Data entries
^^^^

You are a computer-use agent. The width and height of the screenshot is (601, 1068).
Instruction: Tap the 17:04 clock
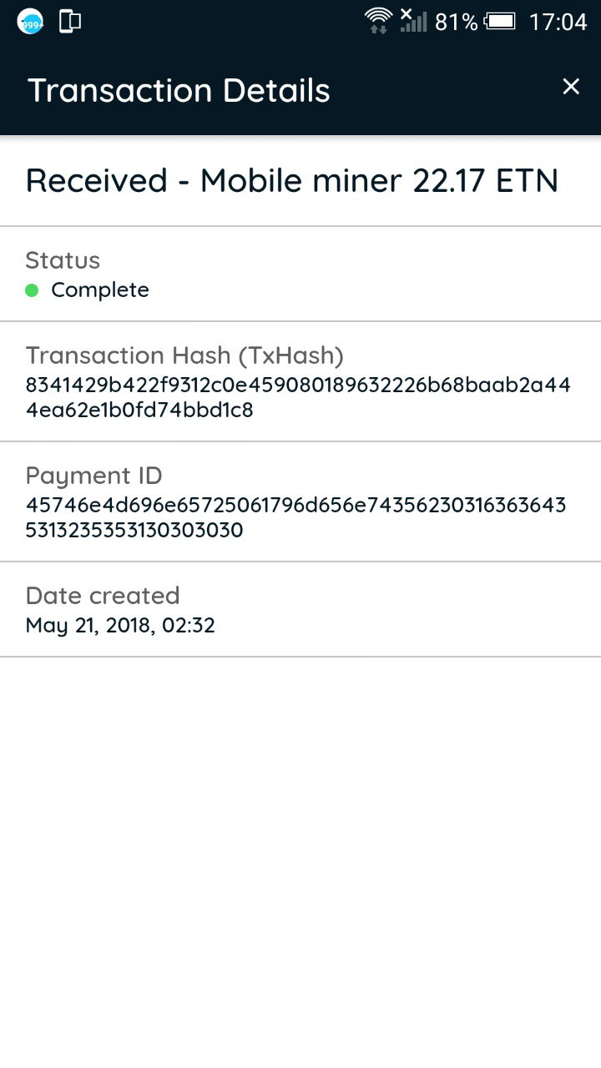[x=558, y=22]
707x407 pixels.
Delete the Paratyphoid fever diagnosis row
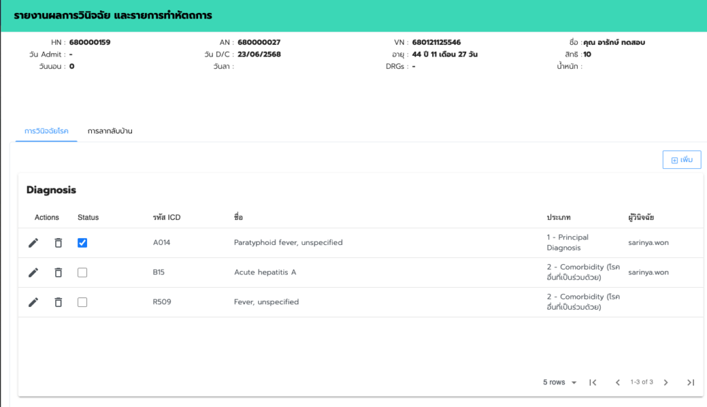(58, 243)
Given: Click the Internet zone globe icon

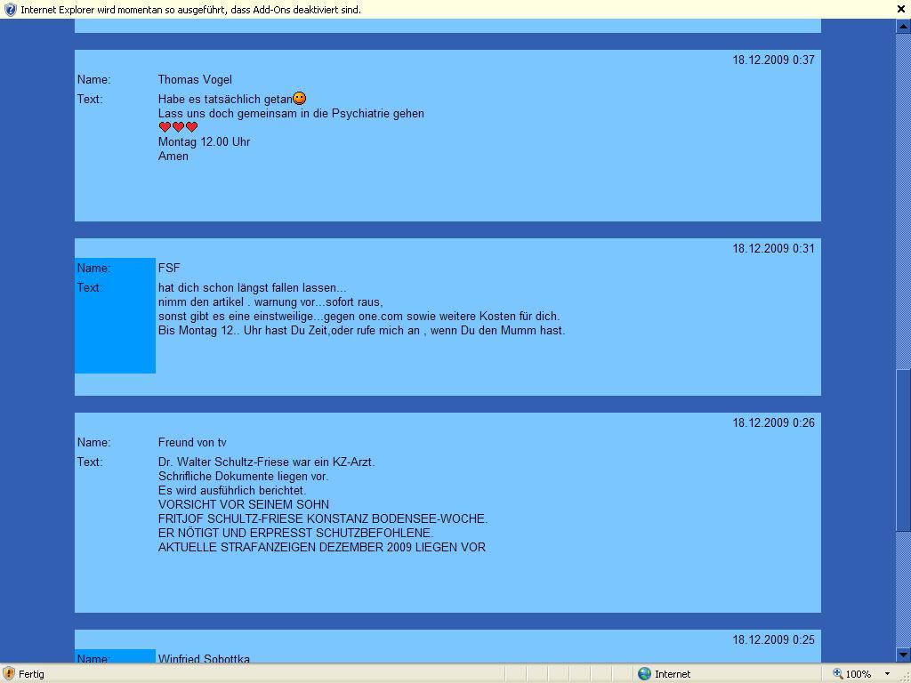Looking at the screenshot, I should point(645,674).
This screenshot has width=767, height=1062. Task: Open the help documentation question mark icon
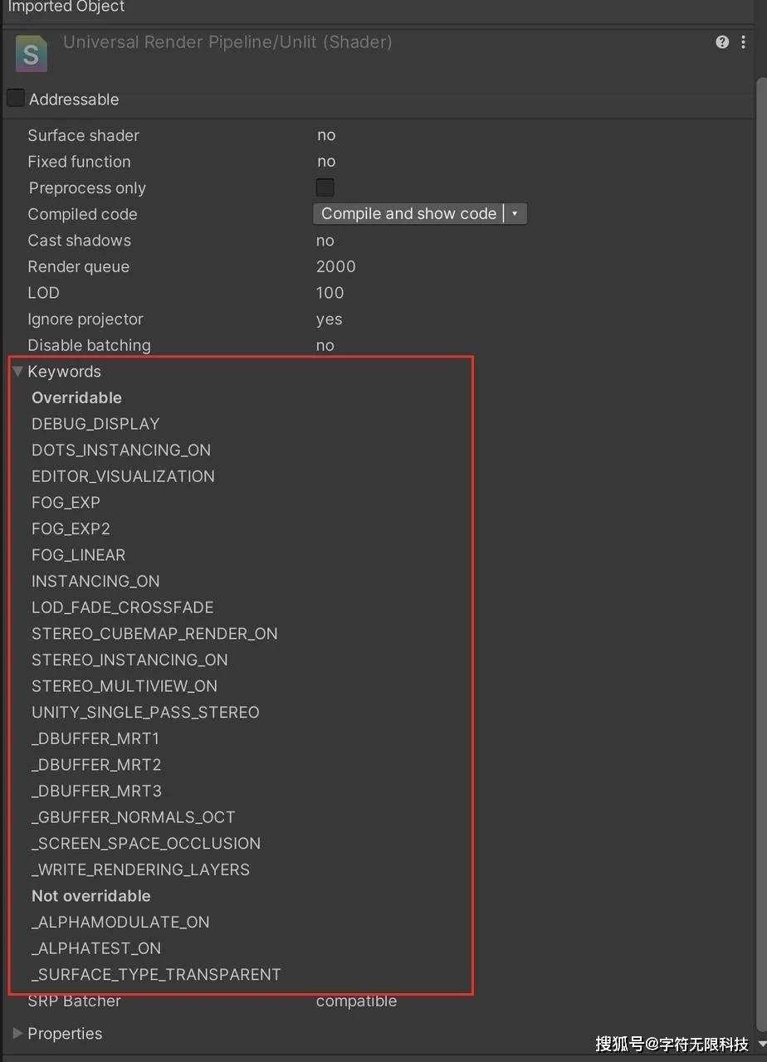pyautogui.click(x=721, y=41)
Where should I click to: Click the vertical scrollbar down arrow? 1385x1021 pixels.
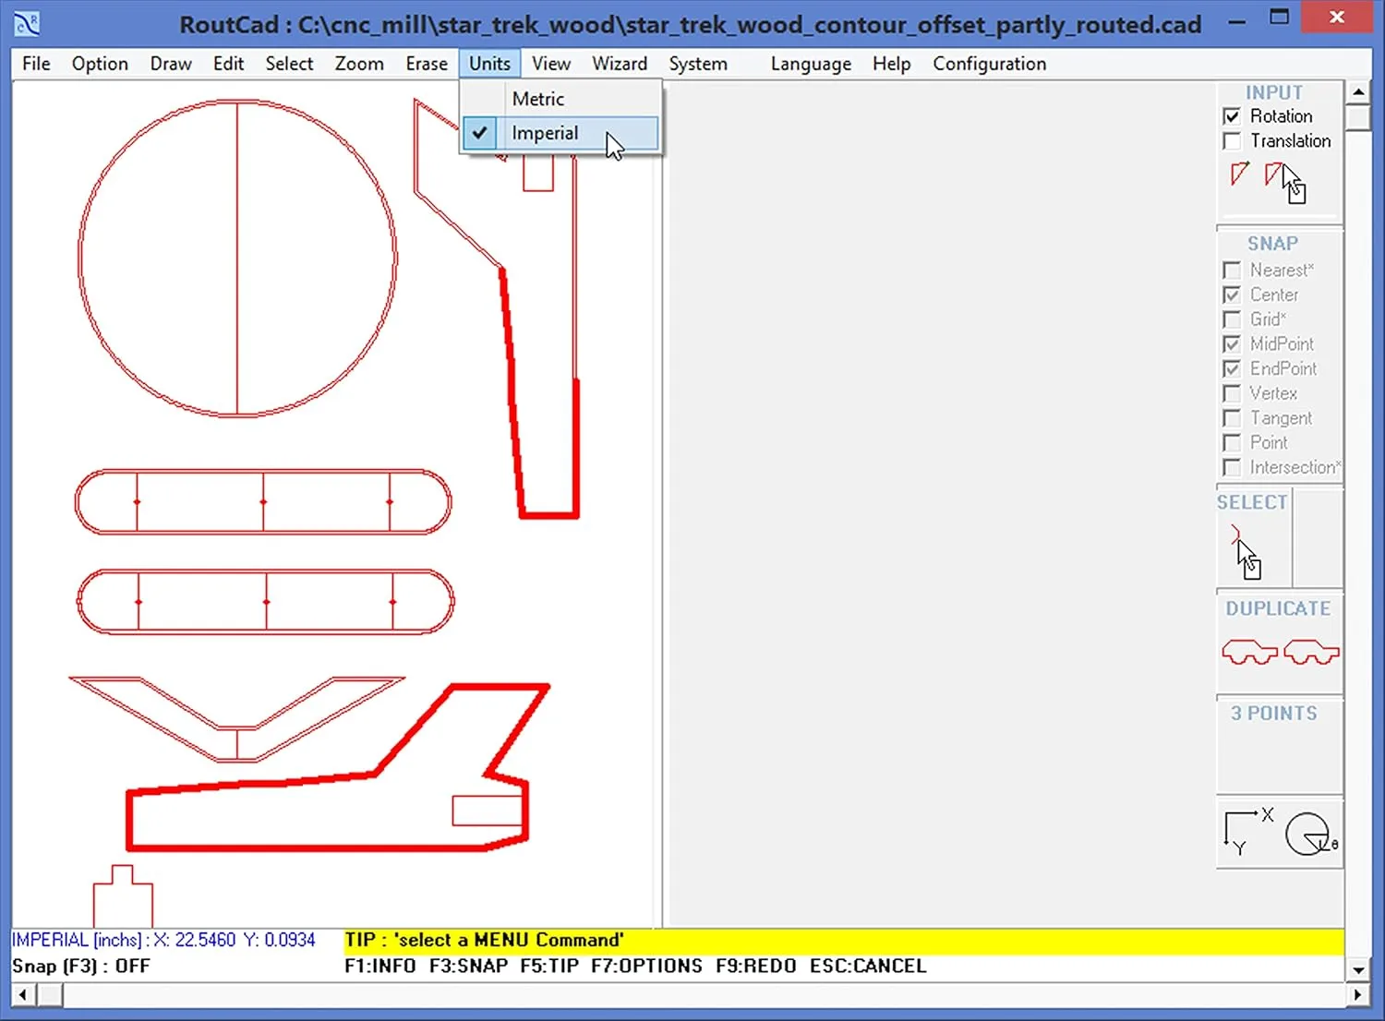[x=1358, y=970]
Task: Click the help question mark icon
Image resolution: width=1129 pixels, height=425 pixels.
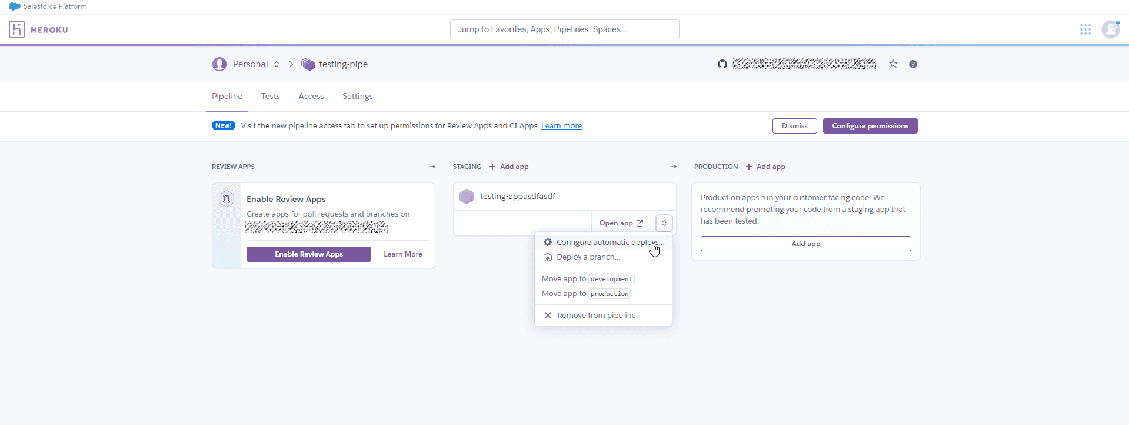Action: point(912,64)
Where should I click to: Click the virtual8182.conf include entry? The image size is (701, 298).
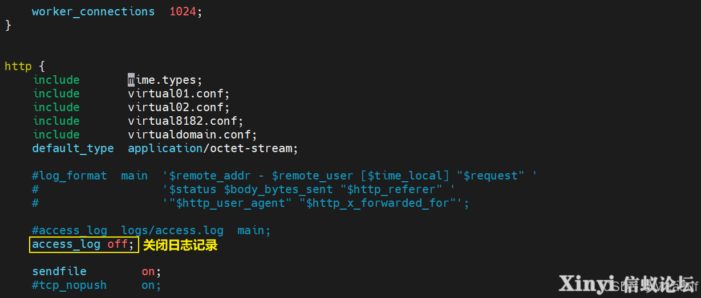pyautogui.click(x=184, y=121)
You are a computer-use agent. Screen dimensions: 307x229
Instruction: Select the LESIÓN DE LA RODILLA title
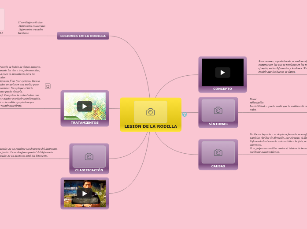(x=151, y=126)
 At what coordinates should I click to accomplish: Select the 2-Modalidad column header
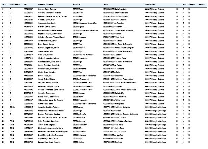pos(15,4)
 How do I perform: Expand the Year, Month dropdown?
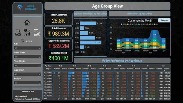point(27,66)
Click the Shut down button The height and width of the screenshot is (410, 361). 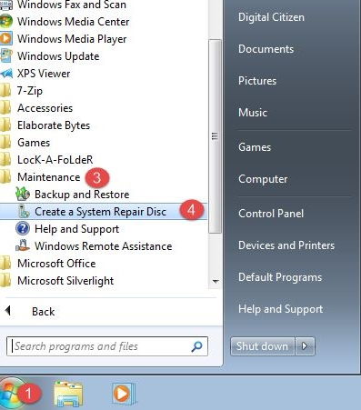tap(262, 345)
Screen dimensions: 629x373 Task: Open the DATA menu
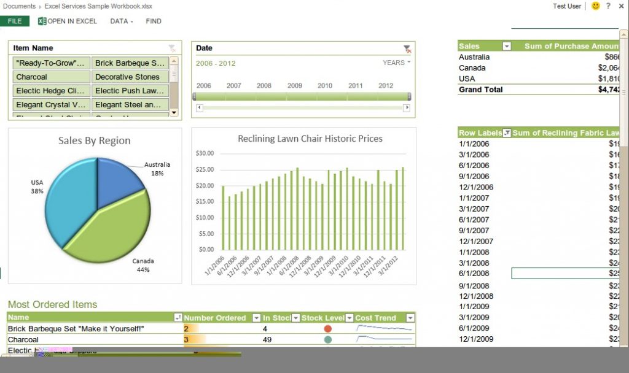click(x=120, y=21)
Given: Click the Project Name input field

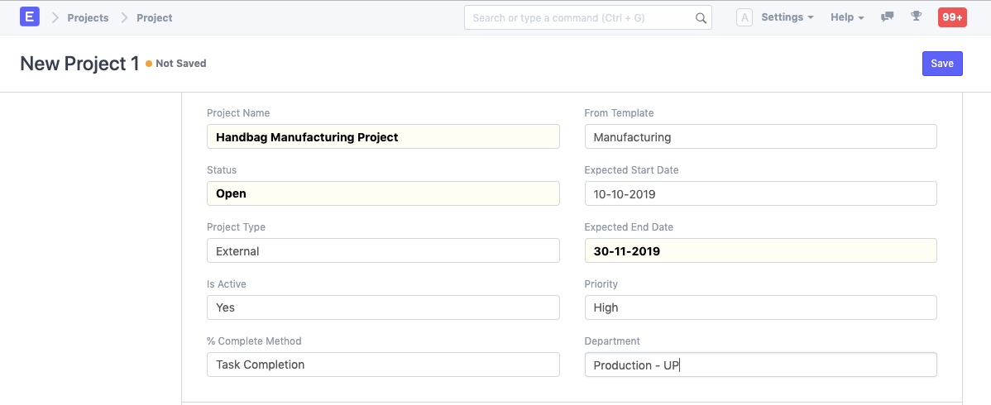Looking at the screenshot, I should point(382,136).
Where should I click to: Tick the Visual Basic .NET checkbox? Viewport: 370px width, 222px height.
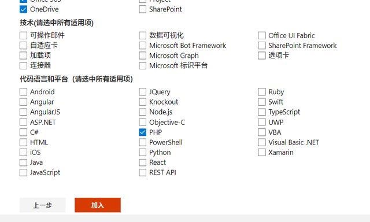pos(262,142)
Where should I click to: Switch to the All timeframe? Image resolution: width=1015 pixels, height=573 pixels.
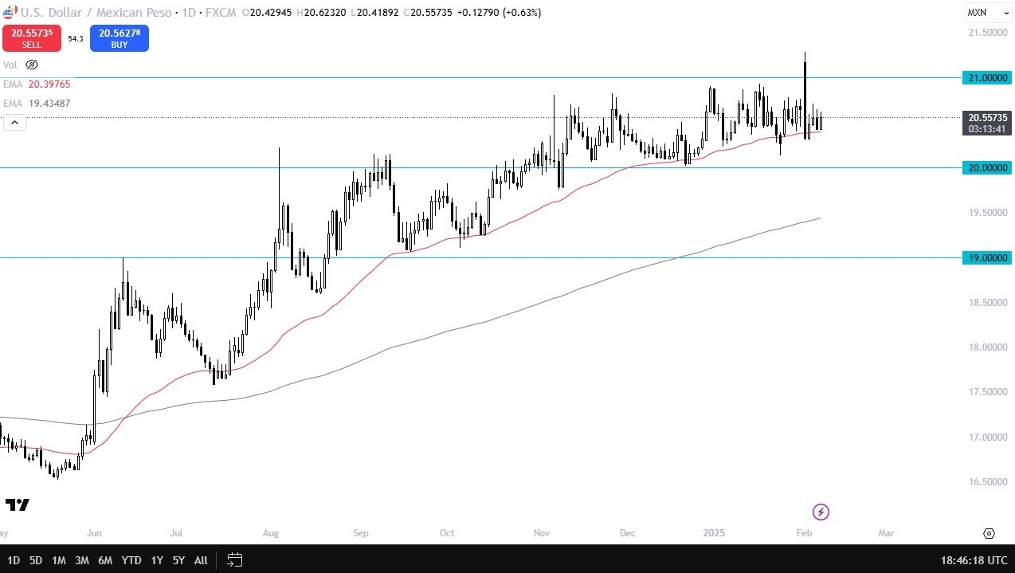[x=200, y=560]
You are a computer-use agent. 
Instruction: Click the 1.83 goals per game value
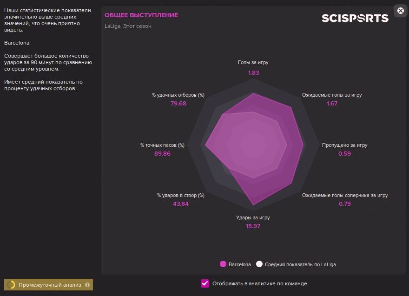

^^^^

Every line of the entries above that holds "computer" should be copied out.

▶ _REPLY_:
You are a computer-use agent. The width and height of the screenshot is (601, 1068).
You are a computer-use agent. Screen dimensions: 307x229
You are a computer-use agent. 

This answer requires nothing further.